Selbstverständlich hat es nicht aufgehört zu regnen, im Gegenteil: Ein ekliger, fieser Nieselregen peitscht mir ins Gesicht, denn obendrein fegt auch noch ein kalter Wind durch die Straßen der Cité Florale. Unser Viertel heißt so, weil ein Großteil der Häuser hier von Weinreben überwuchert wird und viele Balkone mit farbenfrohen Blumen geschmückt sind. In den Sommermonaten, wohlgemerkt. Jetzt im Winter blüht natürlich gar nichts und die sonst so schöne Gegend wirkt dementsprechend trostlos.

Mit einer Hand ziehe ich mir meine Kapuze in die Stirn, während ich mit der anderen meine AirPods hervorkrame. Begleitet von GIMS und Black M laufe ich zur Haltestelle, wobei ich unterwegs beinahe gegen eine Laterne knalle, weil mir meine Kapuze teilweise die Sicht versperrt. Noch immer bin ich ziemlich unmotiviert, aber ich weiß, dass ich lernen muss, wenn ich meine Klausuren bestehen will. Ich studiere Geschichte und Philosophie an der Université Paris 1 Panthéon-Sorbonne, was bedeutet, dass lange Aufenthalte in der Bibliothek Teil meines Alltags sind.

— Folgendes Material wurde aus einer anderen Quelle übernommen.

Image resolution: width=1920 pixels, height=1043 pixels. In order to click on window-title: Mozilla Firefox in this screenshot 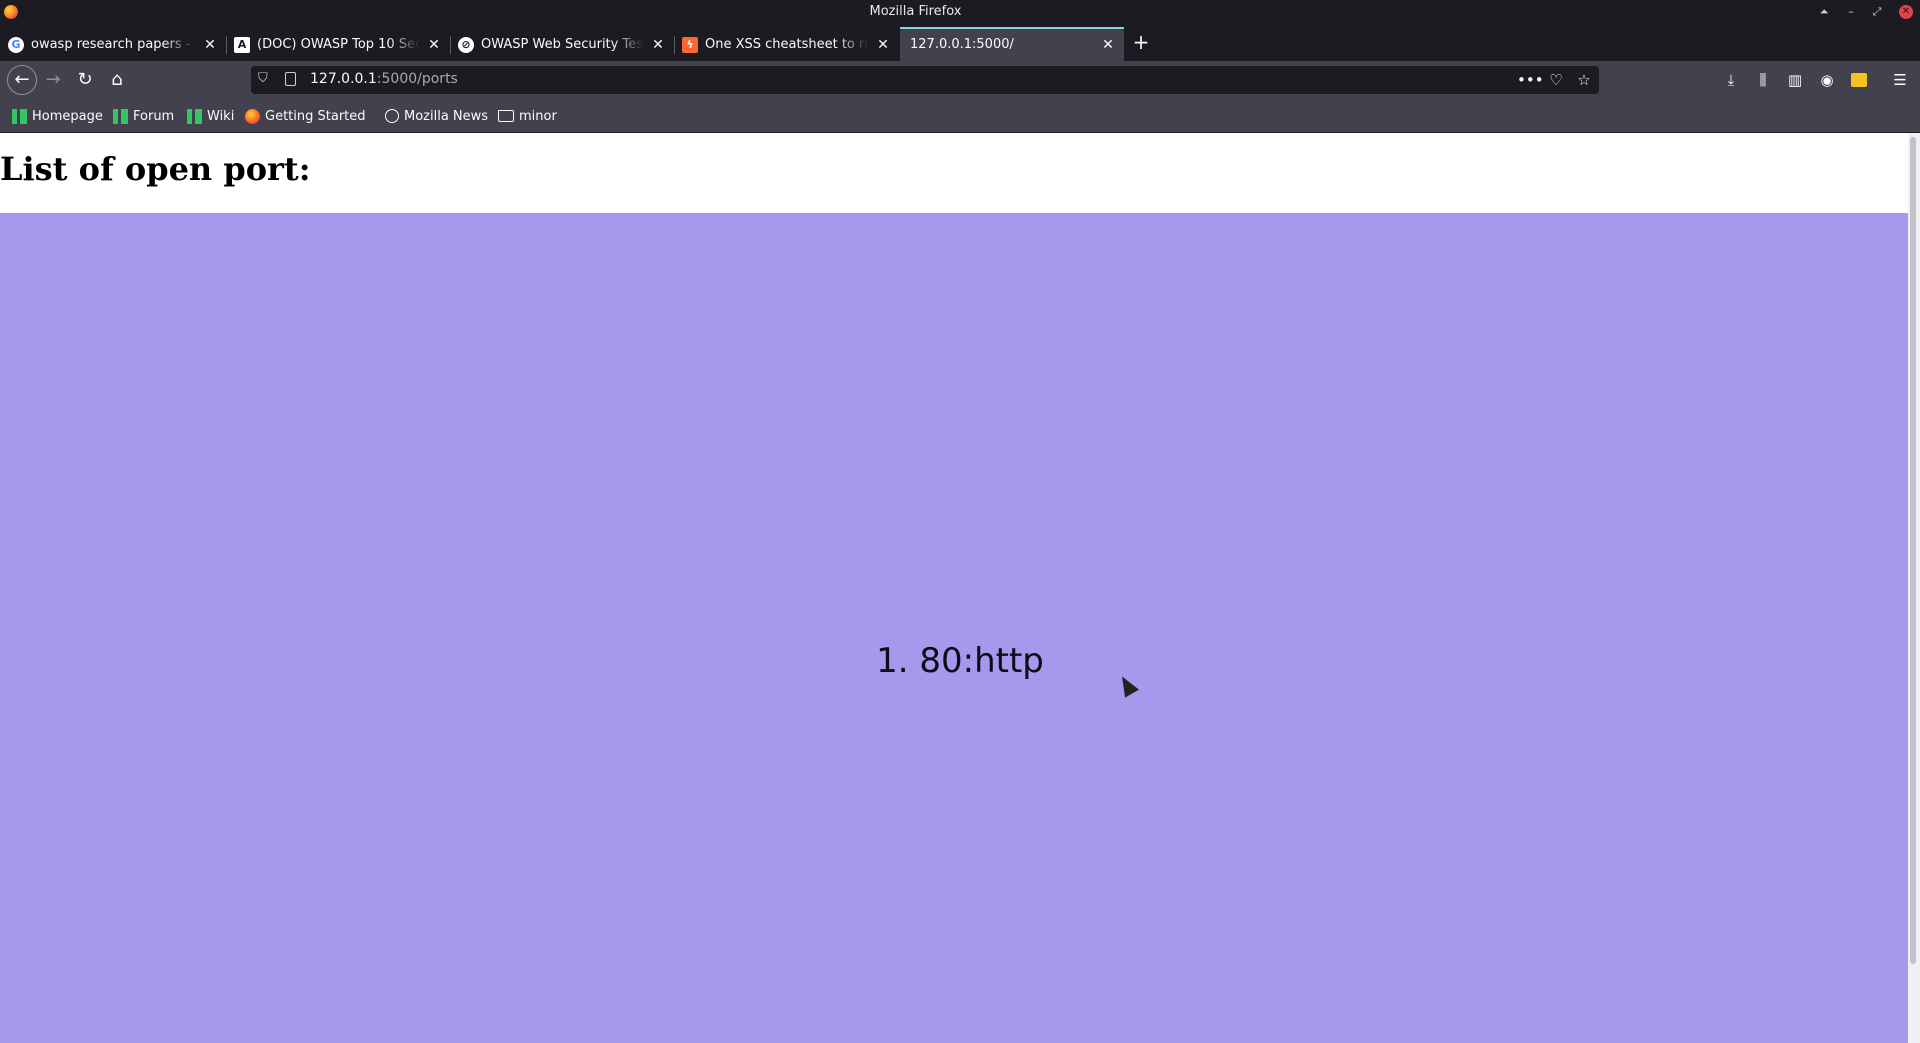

Auch heute werde ich den Vormittag wohl damit verbringen, staubtrockene Fachliteratur durchzukauen und mir seitenweise Notizen zu machen. Hoffentlich geht die Zeit möglichst schnell vorbei. Die Bahn hat wie immer ein paar Minuten Verspätung, aber mir fehlt die Kraft, um mich darüber aufzuregen. Stattdessen steige ich einfach ein, vermeide es sorgfältig, den anderen Fahrgästen ins Gesicht zu schauen und setze mich auf einen freien Platz am Fenster.

Die ganze Fahrt über starre ich hinaus, ohne die Umgebung draußen wirklich wahrzunehmen. Nicht einmal die langsam aufgehende Sonne, die sich jedoch größtenteils hinter tief hängenden Wolken versteckt, kann den grauen Filter vertreiben, durch den ich die Welt seit geraumer Zeit betrachte. Ich weiß selber nicht, warum ich das tue. Es gibt keine rationale Erklärung dafür.